> **Work to be completed**
Write out all the data again, exactly.

> **Information given**
◆ ◆ ◆

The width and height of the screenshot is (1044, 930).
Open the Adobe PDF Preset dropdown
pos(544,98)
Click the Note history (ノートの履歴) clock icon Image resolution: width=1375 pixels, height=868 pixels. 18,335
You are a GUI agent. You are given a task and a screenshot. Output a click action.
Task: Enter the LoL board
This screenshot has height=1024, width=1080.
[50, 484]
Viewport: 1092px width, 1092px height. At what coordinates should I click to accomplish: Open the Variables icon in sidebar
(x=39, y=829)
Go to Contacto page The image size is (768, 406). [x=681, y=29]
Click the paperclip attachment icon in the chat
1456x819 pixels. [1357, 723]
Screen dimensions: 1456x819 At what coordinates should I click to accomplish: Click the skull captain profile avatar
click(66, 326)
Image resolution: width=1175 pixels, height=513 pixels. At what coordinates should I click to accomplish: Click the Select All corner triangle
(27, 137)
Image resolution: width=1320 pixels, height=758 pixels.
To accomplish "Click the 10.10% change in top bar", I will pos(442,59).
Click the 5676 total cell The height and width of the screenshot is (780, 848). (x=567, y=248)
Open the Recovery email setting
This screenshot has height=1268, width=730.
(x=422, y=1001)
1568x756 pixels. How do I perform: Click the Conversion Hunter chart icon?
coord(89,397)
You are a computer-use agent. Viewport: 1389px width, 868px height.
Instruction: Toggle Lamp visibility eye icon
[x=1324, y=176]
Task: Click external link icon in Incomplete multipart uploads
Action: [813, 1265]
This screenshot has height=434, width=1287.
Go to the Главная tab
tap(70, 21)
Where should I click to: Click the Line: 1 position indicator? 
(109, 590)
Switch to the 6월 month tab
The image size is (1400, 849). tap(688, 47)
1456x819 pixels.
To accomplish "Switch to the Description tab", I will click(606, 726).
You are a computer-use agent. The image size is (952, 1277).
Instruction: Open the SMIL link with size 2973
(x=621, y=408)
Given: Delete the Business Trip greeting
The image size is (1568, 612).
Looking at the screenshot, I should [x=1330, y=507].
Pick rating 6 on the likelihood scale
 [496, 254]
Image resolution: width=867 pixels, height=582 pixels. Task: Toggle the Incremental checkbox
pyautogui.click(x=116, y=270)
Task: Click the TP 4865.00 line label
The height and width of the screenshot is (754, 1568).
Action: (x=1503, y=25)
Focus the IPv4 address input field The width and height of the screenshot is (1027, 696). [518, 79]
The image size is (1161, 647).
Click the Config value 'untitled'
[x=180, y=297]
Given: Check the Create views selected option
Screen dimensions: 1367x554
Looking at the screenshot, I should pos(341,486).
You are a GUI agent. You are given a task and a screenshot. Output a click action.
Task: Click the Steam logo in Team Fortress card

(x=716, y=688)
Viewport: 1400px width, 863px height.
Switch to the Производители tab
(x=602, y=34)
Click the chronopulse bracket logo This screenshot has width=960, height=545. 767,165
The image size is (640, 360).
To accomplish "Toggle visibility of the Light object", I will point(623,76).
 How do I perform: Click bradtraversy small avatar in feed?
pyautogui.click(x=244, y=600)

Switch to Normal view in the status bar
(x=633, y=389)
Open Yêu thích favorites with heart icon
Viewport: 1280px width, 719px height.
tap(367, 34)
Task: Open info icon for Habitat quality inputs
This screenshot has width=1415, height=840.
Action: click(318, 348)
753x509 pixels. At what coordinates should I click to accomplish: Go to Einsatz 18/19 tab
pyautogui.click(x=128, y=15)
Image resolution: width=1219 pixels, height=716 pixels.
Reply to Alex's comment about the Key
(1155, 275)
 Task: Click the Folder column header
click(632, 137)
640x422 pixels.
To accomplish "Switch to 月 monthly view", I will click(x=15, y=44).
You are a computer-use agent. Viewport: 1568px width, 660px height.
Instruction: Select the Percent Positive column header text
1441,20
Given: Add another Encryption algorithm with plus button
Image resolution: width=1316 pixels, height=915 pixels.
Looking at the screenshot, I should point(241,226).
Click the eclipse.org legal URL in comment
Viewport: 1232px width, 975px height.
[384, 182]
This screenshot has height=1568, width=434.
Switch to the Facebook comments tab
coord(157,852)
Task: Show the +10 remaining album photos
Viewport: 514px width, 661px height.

◆ ◆ ◆

> **Result of the exercise**
The width and height of the screenshot is (1044, 930).
Open the Adobe PDF Preset dropdown
pos(544,98)
Click the Note history (ノートの履歴) clock icon Image resolution: width=1375 pixels, height=868 pixels. 18,335
You are a GUI agent. You are given a task and a screenshot. Output a click action.
Task: Enter the LoL board
This screenshot has height=1024, width=1080.
[50, 484]
Viewport: 1092px width, 1092px height. At what coordinates should I click to accomplish: Open the Variables icon in sidebar
(x=39, y=829)
Go to Contacto page The image size is (768, 406). [x=681, y=29]
Click the paperclip attachment icon in the chat
1456x819 pixels. [1357, 723]
Screen dimensions: 1456x819 At what coordinates should I click to accomplish: Click the skull captain profile avatar
click(66, 326)
Image resolution: width=1175 pixels, height=513 pixels. At what coordinates should I click to accomplish: Click the Select All corner triangle
(27, 137)
Image resolution: width=1320 pixels, height=758 pixels.
To accomplish "Click the 10.10% change in top bar", I will pos(442,59).
Click the 5676 total cell The height and width of the screenshot is (780, 848). (x=567, y=248)
Open the Recovery email setting
This screenshot has height=1268, width=730.
(x=422, y=1001)
1568x756 pixels. How do I perform: Click the Conversion Hunter chart icon?
coord(89,397)
You are a computer-use agent. Viewport: 1389px width, 868px height.
Instruction: Toggle Lamp visibility eye icon
[x=1324, y=176]
Task: Click external link icon in Incomplete multipart uploads
Action: [813, 1265]
This screenshot has height=434, width=1287.
Go to the Главная tab
tap(70, 21)
Where should I click to: Click the Line: 1 position indicator? 
(109, 590)
Switch to the 6월 month tab
The image size is (1400, 849). tap(688, 47)
1456x819 pixels.
To accomplish "Switch to the Description tab", I will click(606, 726).
You are a computer-use agent. The image size is (952, 1277).
Instruction: Open the SMIL link with size 2973
(x=621, y=408)
Given: Delete the Business Trip greeting
The image size is (1568, 612).
Looking at the screenshot, I should [x=1330, y=507].
Pick rating 6 on the likelihood scale
 [496, 254]
Image resolution: width=867 pixels, height=582 pixels. Task: Toggle the Incremental checkbox
pyautogui.click(x=116, y=270)
Task: Click the TP 4865.00 line label
The height and width of the screenshot is (754, 1568).
Action: (x=1503, y=25)
Focus the IPv4 address input field The width and height of the screenshot is (1027, 696). [518, 79]
The image size is (1161, 647).
Click the Config value 'untitled'
[x=180, y=297]
Given: Check the Create views selected option
Screen dimensions: 1367x554
Looking at the screenshot, I should pos(341,486).
You are a GUI agent. You are given a task and a screenshot. Output a click action.
Task: Click the Steam logo in Team Fortress card

(x=716, y=688)
Viewport: 1400px width, 863px height.
Switch to the Производители tab
(x=602, y=34)
Click the chronopulse bracket logo This screenshot has width=960, height=545. 767,165
The image size is (640, 360).
To accomplish "Toggle visibility of the Light object", I will point(623,76).
 How do I perform: Click bradtraversy small avatar in feed?
pyautogui.click(x=244, y=600)

Switch to Normal view in the status bar
(x=633, y=389)
Open Yêu thích favorites with heart icon
Viewport: 1280px width, 719px height.
tap(367, 34)
Task: Open info icon for Habitat quality inputs
This screenshot has width=1415, height=840.
Action: click(318, 348)
753x509 pixels. At what coordinates should I click to accomplish: Go to Einsatz 18/19 tab
pyautogui.click(x=128, y=15)
Image resolution: width=1219 pixels, height=716 pixels.
Reply to Alex's comment about the Key
(1155, 275)
 Task: Click the Folder column header
click(632, 137)
640x422 pixels.
To accomplish "Switch to 月 monthly view", I will click(x=15, y=44).
You are a computer-use agent. Viewport: 1568px width, 660px height.
Instruction: Select the Percent Positive column header text
1441,20
Given: Add another Encryption algorithm with plus button
Image resolution: width=1316 pixels, height=915 pixels.
Looking at the screenshot, I should point(241,226).
Click the eclipse.org legal URL in comment
Viewport: 1232px width, 975px height.
[384, 182]
This screenshot has height=1568, width=434.
Switch to the Facebook comments tab
coord(157,852)
Task: Show the +10 remaining album photos
Viewport: 514px width, 661px height.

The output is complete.